--- TASK INPUT Enclosed Below ---

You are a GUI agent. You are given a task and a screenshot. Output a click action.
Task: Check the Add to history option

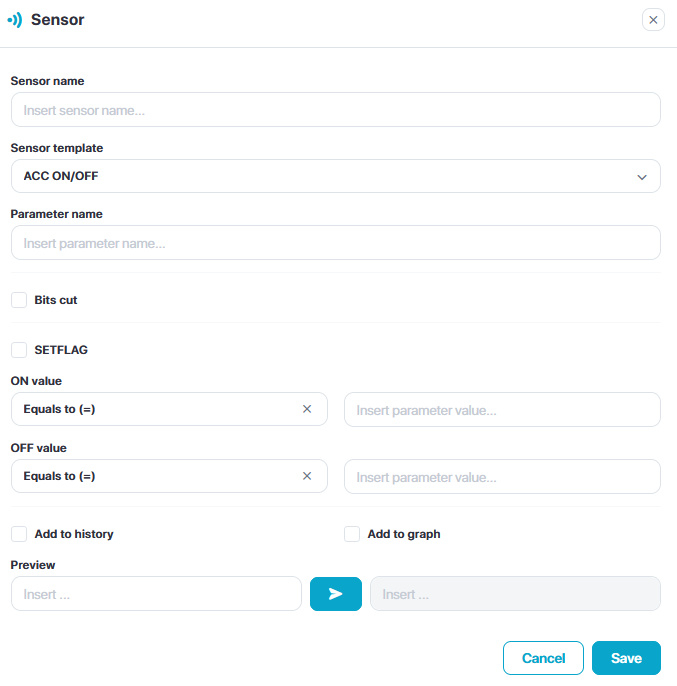coord(19,534)
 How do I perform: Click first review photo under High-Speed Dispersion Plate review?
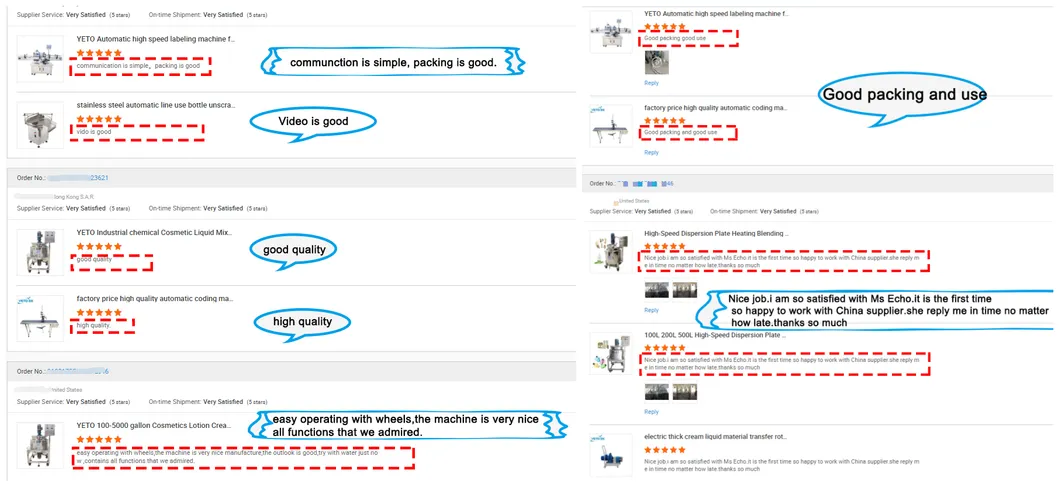coord(656,290)
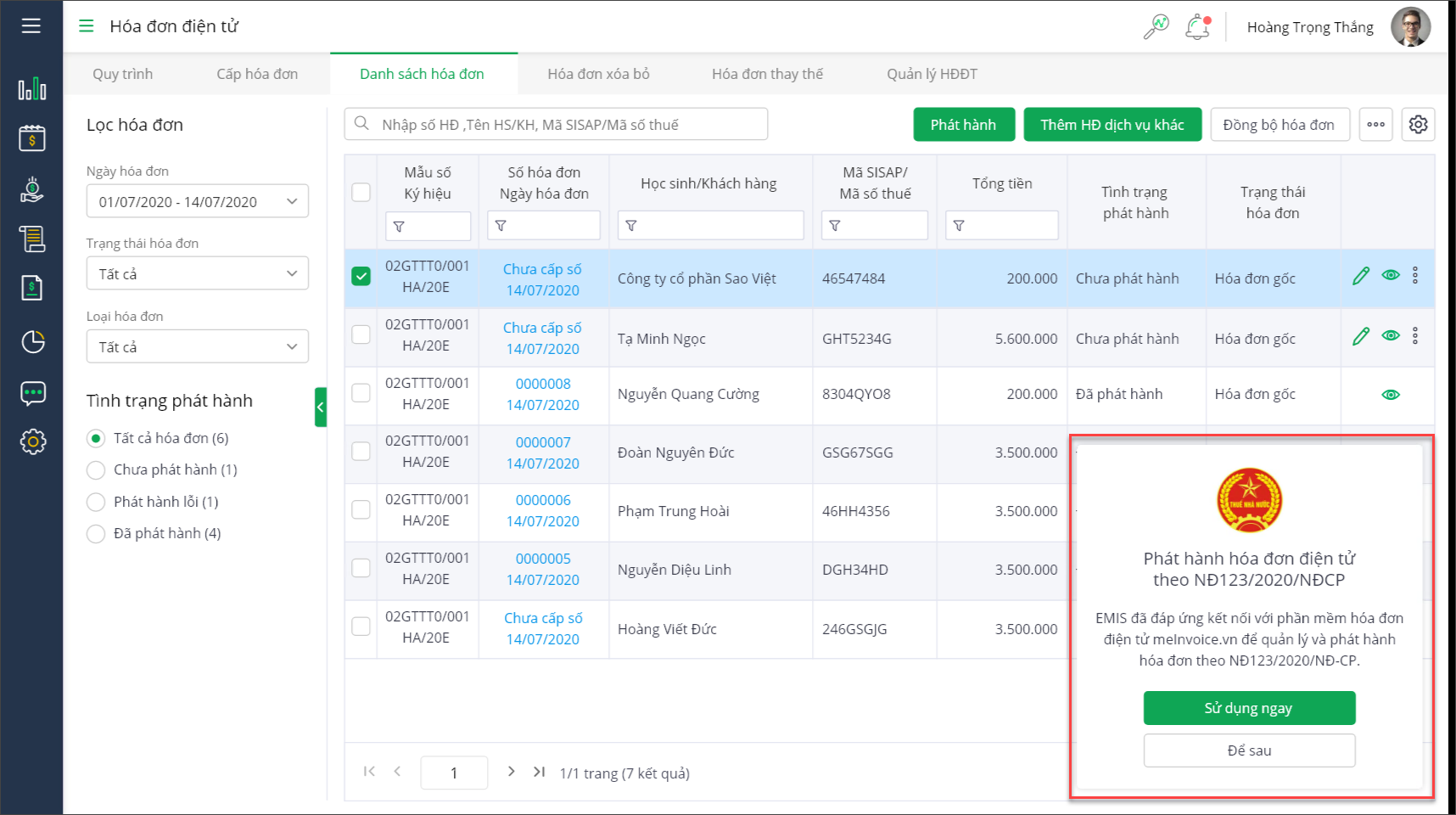The width and height of the screenshot is (1456, 815).
Task: Uncheck the Công ty cổ phần Sao Việt row checkbox
Action: click(x=361, y=277)
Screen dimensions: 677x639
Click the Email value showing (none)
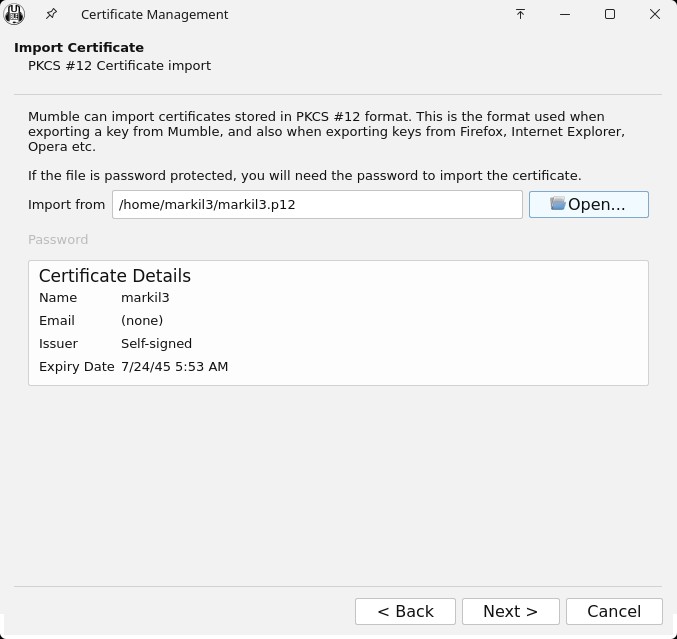pos(142,321)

--- End of Enclosed TASK INPUT ---

INSTRUCTIONS TO FOLLOW: What is needed is an exact repeat of the lines from the one containing "Screen dimensions: 677x639" through the last line of the records above, both included, with pictures left out.

SOLVED EXERCISE:
Screen dimensions: 677x639
Click the Email value showing (none)
pos(142,321)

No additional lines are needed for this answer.